Pointing entries for documents and screenshots
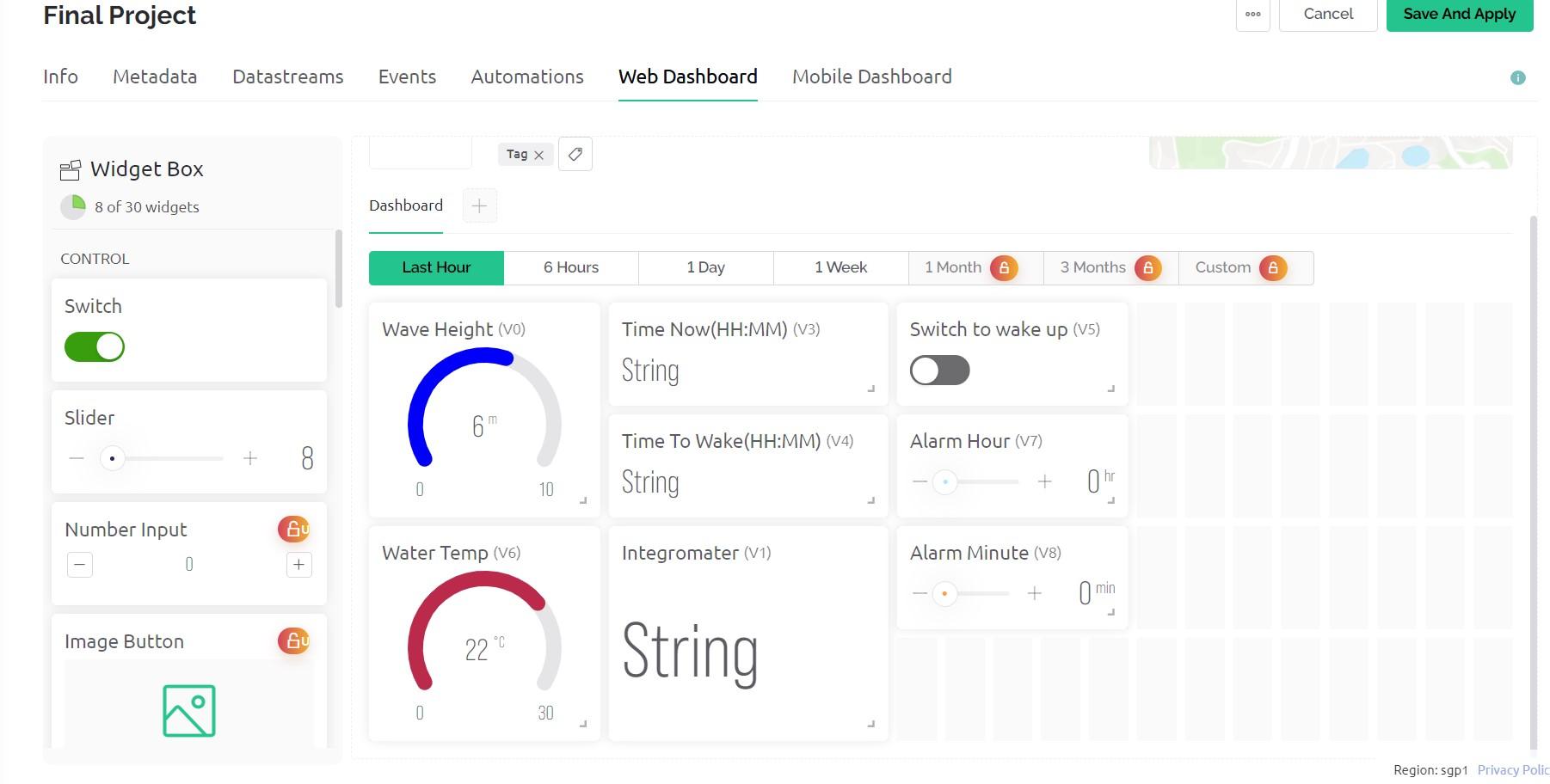Click the minus button on the Slider widget

(76, 458)
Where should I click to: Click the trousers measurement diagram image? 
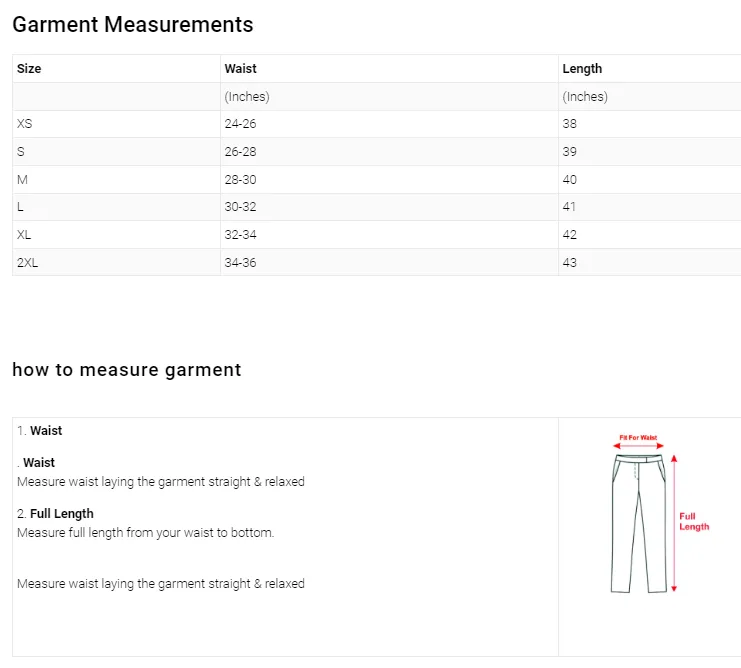[660, 514]
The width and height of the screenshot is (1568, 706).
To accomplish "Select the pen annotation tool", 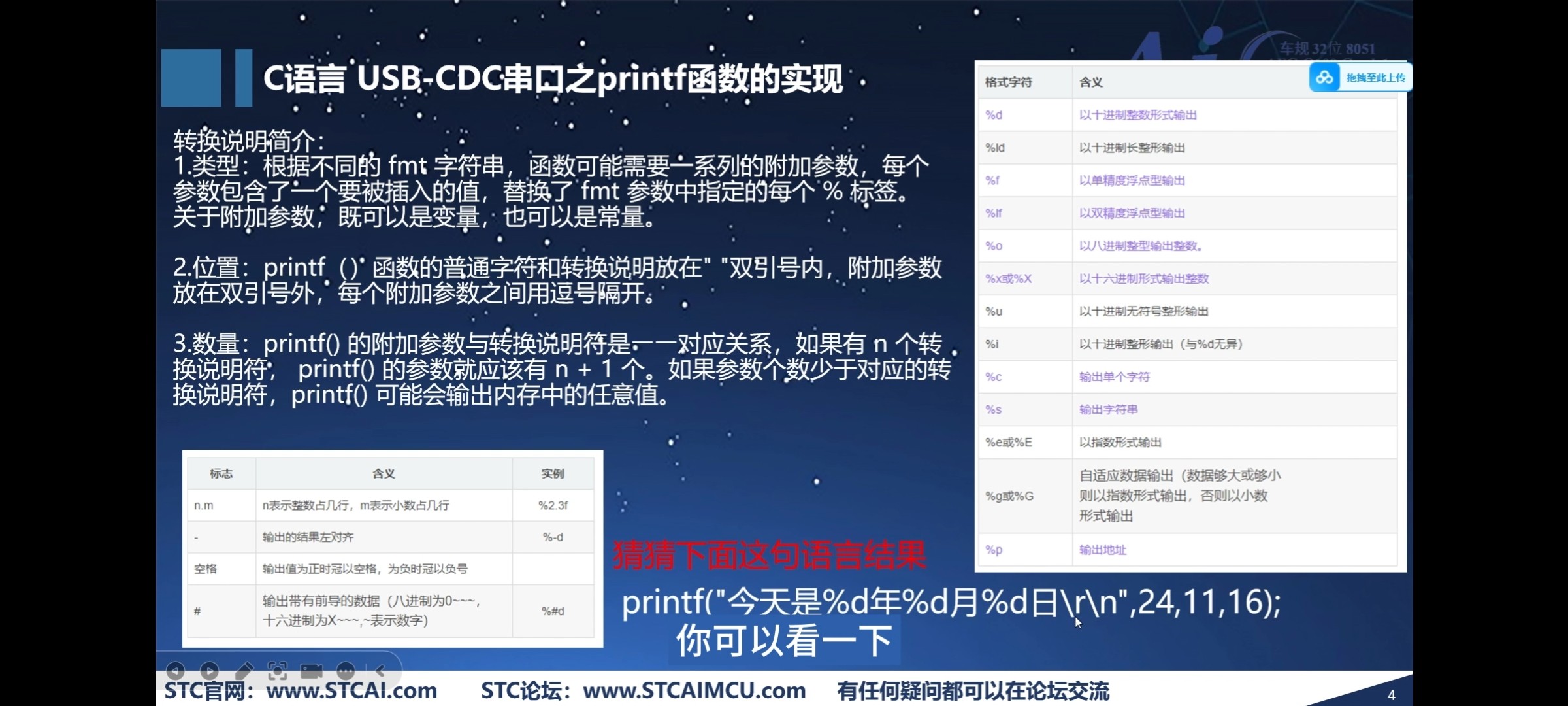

■ Exercise ■
Reproduce every item above verbatim, leaving out the pictures.

■ Response below ■
Click the minus button on the Slider widget

(76, 458)
Where should I click to: Click the trousers measurement diagram image? 
[660, 514]
The width and height of the screenshot is (1568, 706).
To accomplish "Select the pen annotation tool", 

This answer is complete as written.